Court spokesman denies impropriety on Engoron's part

Al Baker, communications director for the New York State Unified Court System, denied any impropriety on Engoron's part in a response to NBC 4 last month. He told the outlet: "No ex parte conversation concerning this matter occurred between Engoron and Bailey or any other person. The decision Engoron issued Feb. 16 was his alone, was deeply considered and was wholly uninfluenced by this individual."

"The NYCJC exists to ensure that litigants are afforded a fair and impartial trial. Engoron's communications with Bailey regarding the merits of this case, however, directly violate that code and demonstrate that [the magistrate] cannot serve as a fair arbiter," Habba said in a statement. "It is clear that Engoron should recuse himself immediately."

In February, the Democrat judge found Trump liable for more than $350 million in damages in the civil fraud case brought against him by New York Attorney General Letitia James. Her case also targeted Trump's family and the Trump Organization.   

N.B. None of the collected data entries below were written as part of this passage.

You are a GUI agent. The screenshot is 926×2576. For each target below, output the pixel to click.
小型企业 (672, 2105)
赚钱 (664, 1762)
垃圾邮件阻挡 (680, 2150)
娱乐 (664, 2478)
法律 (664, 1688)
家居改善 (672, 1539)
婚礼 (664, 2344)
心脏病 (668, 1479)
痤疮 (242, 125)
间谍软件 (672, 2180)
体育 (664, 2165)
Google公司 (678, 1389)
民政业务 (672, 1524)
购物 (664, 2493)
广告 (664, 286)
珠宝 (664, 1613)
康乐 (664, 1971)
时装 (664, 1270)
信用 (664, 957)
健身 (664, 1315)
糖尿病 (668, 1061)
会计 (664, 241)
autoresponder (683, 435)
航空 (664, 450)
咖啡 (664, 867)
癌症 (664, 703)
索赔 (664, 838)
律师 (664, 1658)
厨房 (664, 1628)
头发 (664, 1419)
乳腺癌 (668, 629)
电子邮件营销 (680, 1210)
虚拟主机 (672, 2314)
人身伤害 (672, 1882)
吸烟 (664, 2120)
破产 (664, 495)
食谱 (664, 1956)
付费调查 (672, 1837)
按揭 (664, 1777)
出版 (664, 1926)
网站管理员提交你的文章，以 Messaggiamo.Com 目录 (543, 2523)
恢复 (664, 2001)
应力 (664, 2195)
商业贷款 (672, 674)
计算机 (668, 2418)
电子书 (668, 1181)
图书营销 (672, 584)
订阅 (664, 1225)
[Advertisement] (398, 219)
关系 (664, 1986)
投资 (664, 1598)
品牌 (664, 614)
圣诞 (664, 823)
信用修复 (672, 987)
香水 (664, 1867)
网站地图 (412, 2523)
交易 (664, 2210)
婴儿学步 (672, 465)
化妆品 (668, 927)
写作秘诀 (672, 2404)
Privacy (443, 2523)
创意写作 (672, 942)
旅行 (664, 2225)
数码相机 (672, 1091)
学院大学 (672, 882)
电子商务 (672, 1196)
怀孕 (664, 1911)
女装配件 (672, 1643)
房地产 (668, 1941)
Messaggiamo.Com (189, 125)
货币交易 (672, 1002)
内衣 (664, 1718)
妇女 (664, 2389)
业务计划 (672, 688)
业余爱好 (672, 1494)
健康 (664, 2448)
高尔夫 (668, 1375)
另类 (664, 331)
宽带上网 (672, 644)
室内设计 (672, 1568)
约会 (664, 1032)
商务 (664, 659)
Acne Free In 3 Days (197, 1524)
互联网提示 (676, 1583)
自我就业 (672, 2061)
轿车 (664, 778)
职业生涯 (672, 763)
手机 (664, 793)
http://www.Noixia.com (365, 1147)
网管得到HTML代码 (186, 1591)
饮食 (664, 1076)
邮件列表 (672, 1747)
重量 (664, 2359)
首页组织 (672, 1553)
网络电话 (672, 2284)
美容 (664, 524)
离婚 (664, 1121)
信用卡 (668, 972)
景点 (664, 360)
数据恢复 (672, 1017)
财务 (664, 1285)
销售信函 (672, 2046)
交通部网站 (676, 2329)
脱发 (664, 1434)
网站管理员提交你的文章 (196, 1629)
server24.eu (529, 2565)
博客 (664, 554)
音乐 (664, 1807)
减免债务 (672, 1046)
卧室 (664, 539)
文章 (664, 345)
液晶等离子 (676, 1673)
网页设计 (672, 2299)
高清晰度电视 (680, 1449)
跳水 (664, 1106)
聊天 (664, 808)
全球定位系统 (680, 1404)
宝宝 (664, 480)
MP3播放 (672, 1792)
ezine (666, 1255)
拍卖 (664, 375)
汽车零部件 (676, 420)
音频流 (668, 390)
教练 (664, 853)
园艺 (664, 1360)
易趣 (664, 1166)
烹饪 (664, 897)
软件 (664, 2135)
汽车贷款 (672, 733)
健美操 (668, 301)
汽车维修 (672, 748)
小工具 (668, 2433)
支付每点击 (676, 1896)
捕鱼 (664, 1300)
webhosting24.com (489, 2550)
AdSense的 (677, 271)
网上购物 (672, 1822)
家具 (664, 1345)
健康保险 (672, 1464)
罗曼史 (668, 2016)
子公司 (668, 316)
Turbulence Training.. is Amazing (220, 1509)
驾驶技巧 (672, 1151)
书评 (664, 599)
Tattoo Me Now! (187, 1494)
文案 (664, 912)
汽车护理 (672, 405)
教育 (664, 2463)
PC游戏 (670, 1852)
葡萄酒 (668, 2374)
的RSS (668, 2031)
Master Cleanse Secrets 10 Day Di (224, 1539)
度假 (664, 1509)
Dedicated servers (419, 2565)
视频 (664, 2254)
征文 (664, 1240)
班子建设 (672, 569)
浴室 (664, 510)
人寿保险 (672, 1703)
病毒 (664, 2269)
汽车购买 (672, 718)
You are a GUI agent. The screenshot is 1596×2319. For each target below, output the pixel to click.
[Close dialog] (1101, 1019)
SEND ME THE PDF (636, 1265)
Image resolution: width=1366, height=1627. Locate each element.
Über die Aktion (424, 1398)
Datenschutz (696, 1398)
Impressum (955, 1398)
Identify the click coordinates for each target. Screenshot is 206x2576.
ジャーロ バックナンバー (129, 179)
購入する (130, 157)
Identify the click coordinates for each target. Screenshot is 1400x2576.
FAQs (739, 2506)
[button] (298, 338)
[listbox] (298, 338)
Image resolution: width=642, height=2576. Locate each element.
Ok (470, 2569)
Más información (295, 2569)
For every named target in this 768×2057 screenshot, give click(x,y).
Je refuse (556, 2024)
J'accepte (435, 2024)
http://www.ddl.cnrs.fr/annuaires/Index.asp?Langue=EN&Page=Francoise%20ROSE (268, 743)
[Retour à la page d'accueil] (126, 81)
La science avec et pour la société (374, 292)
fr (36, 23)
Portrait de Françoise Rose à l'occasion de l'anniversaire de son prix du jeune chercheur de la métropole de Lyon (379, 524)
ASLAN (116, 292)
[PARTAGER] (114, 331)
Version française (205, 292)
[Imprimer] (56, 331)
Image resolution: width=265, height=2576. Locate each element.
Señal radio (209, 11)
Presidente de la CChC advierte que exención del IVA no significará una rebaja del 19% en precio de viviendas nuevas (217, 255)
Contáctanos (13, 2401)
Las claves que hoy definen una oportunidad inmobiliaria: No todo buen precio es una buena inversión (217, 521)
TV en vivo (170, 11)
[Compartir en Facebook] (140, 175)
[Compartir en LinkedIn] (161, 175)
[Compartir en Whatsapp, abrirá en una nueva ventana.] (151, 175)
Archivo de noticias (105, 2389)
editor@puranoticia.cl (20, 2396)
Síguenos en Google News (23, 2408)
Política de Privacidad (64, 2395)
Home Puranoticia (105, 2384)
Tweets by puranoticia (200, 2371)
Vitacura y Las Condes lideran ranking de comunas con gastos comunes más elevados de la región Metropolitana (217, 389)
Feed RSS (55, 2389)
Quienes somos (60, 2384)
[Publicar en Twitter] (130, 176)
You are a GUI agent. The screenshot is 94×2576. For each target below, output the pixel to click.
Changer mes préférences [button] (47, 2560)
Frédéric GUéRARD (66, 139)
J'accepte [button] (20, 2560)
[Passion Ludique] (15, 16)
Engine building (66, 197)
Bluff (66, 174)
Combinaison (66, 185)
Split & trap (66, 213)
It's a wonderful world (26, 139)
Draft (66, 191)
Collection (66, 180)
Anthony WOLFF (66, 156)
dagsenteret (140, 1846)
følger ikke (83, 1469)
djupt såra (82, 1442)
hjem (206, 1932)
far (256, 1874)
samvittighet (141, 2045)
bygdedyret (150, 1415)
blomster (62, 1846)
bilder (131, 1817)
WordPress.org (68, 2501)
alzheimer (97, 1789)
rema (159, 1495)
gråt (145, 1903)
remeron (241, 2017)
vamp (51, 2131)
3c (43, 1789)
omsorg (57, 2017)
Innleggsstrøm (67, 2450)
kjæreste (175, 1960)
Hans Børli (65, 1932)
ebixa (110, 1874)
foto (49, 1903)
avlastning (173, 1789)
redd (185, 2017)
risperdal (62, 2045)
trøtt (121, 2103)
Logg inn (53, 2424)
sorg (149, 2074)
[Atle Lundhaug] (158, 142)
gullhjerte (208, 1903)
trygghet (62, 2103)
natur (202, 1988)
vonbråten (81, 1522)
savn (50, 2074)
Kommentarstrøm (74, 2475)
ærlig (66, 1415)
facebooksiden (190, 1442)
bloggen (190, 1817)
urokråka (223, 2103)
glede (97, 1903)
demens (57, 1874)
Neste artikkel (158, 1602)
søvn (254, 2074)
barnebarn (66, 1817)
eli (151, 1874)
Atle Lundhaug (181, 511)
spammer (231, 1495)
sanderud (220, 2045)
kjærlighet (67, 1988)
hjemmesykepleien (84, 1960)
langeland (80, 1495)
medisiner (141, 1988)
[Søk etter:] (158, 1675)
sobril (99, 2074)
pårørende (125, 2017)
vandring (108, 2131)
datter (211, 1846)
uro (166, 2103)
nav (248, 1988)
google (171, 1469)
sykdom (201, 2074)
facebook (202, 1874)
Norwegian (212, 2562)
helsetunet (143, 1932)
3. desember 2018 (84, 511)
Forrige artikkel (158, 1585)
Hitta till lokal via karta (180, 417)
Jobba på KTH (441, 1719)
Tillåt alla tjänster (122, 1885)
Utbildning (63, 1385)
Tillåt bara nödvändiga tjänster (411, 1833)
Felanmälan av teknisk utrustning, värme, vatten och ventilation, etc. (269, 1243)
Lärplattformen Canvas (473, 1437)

At the time, Engoron ruled that the former president and other defendants were liable for "persistent and repeated fraud," "falsifying business records," "issuing false financial statements," "conspiracy to falsify false financial statements," "insurance fraud" and "conspiracy to commit insurance fraud."

The judge criticized Trump's behavior during the trial, saying that the former president "rarely responded to the questions asked, and he frequently interjected long, irrelevant speeches on issues far beyond the scope of the trial."

Bailey did not immediately respond to a request for comment sent by Fox News. Notably, the lawyer successfully sued Trump over a condominium dispute years ago – which the motion to recuse mentioned.